--- START ---

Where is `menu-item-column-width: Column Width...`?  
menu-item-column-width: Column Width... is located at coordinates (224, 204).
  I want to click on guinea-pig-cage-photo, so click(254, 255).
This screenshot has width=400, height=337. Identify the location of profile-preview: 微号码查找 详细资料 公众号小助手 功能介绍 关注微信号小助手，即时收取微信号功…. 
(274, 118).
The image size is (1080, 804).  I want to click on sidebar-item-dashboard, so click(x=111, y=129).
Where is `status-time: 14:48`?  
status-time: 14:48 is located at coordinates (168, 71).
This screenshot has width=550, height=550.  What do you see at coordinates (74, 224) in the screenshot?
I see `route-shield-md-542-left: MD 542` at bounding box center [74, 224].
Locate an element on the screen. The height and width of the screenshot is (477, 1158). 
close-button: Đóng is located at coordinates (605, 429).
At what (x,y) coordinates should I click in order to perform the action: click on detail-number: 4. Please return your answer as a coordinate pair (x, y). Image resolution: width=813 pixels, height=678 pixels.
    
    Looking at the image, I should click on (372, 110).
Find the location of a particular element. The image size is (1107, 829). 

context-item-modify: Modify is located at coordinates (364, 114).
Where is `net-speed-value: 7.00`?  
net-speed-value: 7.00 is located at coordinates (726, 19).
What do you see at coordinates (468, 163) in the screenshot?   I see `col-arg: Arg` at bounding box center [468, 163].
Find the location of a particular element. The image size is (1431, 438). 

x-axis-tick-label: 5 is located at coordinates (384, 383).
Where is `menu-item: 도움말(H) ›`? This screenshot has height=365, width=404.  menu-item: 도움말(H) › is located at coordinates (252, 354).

--- END ---

#### [Task instructions]
Please quote, word for word, the stretch of the data from the line containing "is (1431, 438)." through the end of the data.

#### [Written response]
Find the location of a particular element. The image size is (1431, 438). 

x-axis-tick-label: 5 is located at coordinates (384, 383).
Where is `menu-item: 도움말(H) ›`? This screenshot has height=365, width=404.  menu-item: 도움말(H) › is located at coordinates (252, 354).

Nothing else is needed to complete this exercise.